There are several services that can automate dunning, some of which find sending lighthearted reminders to customers a successful way to get back revenue that otherwise would have been lost. Companies should give customers the option in whatever communication is shared to pay immediately through a secure platform.
3. Survey Churners
If a company sees large volumes of voluntary churn, like active unsubscribes, simply asking customers why they chose to leave is a tried-and-true method of gaining valuable insight.
For example, on an unsubscribe or opt-out page of a website, companies can host surveys that gather feedback from customers on their decisions and that data can be used to make educated choices regarding the subscription model moving forward. Should a company see similar response at a high-enough rate, changes can be made to programs to prevent future churn.
Businesses might be hesitant to host surveys for various reasons, but in these cases the customers are already lost, so there isn’t any harm in posing a question before they go.
4. Let Subscribers Skip & Pause
Customers appreciate freedom when it comes to subscription programs. If subscription standards are strict, companies should not be surprised if subscribers opt out or cancel due to unforeseen circumstances, or when a competitor offers a comparable plan that’s more flexible.
Allowing subscribers to pause their subscription, or even skip a month of the program, encourages them to use those options if it really is a break they need. Once a subscriber opts out, getting them back is much more difficult and leads to more revenue lost as opposed to letting them pause their subscription.

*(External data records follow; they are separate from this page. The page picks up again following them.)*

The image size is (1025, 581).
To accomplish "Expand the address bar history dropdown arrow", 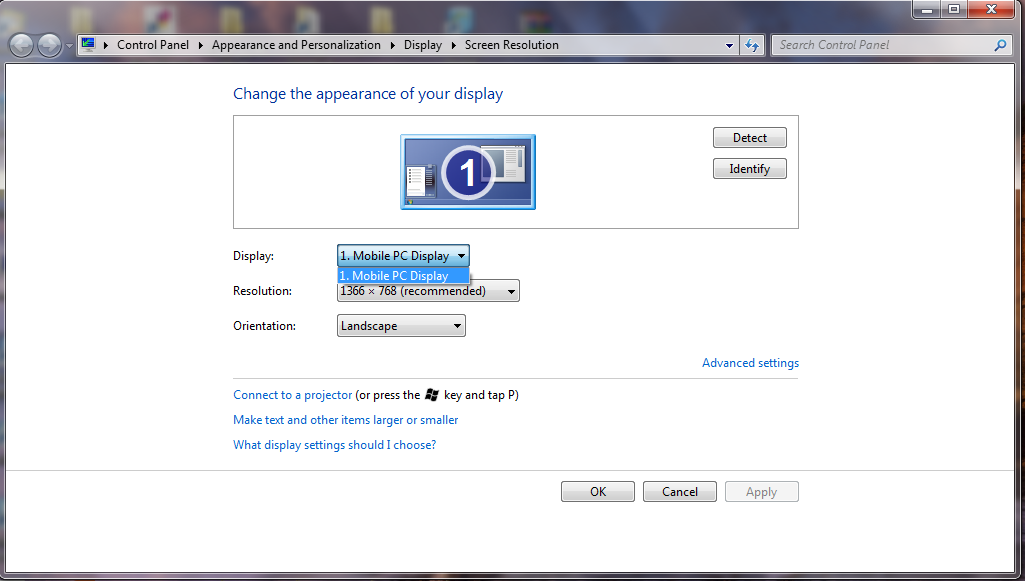I will coord(729,45).
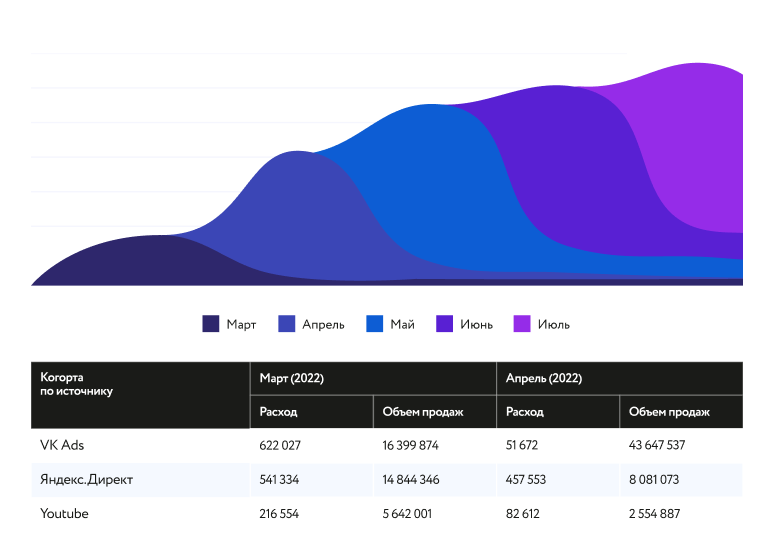The image size is (774, 548).
Task: Open the VK Ads source row
Action: [62, 445]
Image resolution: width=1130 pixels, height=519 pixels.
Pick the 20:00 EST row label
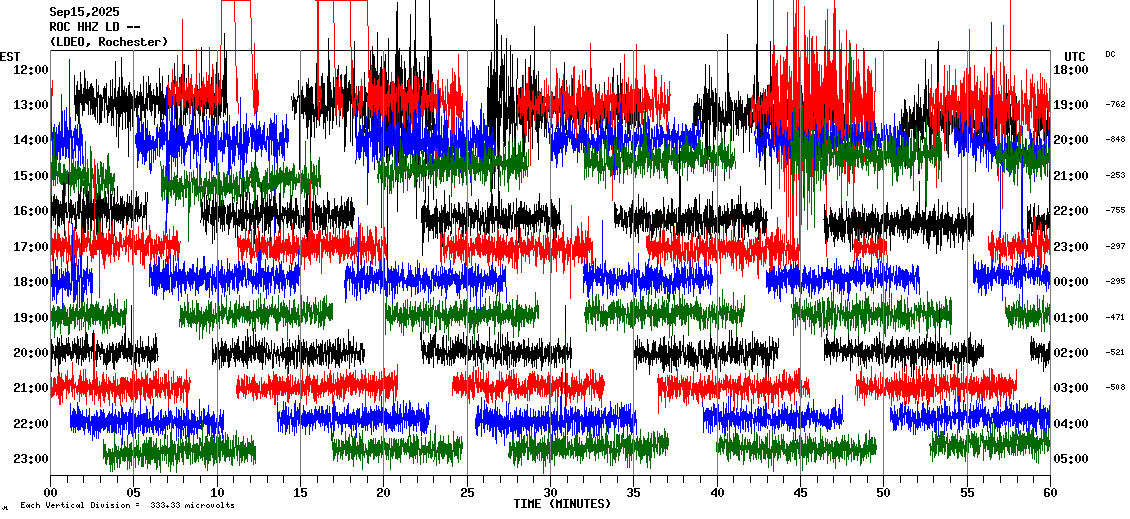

The option to pause or skip also provides peace of mind when making a decision to sign up, without the pressure of committing to a certain period of time. Oftentimes customers won’t have the need to skip or pause their subscription, but it provides value that encourages initial sign-ups.
5. Celebrate Loyalty
Everyone wants to feel they are part of something special — that’s where loyalty programs create a huge draw for customers. Companies should create loyalty programs tailored to customers that provide an extra value to those who choose to subscribe. It can be something small, like a one-time gift at sign-up, or something ongoing like a free webinar each month.
It also needs to evolve with the lifetime of the consumer. If the customer’s needs shrink or multiply — say a person travels for a few months and needs to put their subscription on hold or has a growing family and wants to add to their subscription service — the incentive program should also evolve.
Loyalty programs don’t have to serve only the customer, they also can be used by companies to gather insights and make business decisions. To honor loyal customers, Burger King offers 5-cent coffee to customers who use the Burger King app to makes purchases. Although revenue is lost on the initial coffee sale, Burger King requires customers to use the app, which provides the business access to valuable customer data, and in turn boosts sales in other areas.
Members of customer loyalty programs generate between 12 percent and 18 percent more revenue, according to Accenture, meaning longer subscription times and less churn. Proving the value of the program, it is more profitable to keep current subscribers happy than it is to acquire a new customer.
Churn Management Is Key to Success
Subscription programs increase the accessibility of products to broader audiences while creating reliable income and loyal customers, but implementing a churn-management strategy is key to the model’s success.
As subscription models continue to change the economy, companies need to evolve to meet the needs of customers and provide the flexibility they’ve come to expect from providers.
While companies cannot avoid churn, they can avoid high rates. With the right plans in place, revenue streams from programs can become reliable.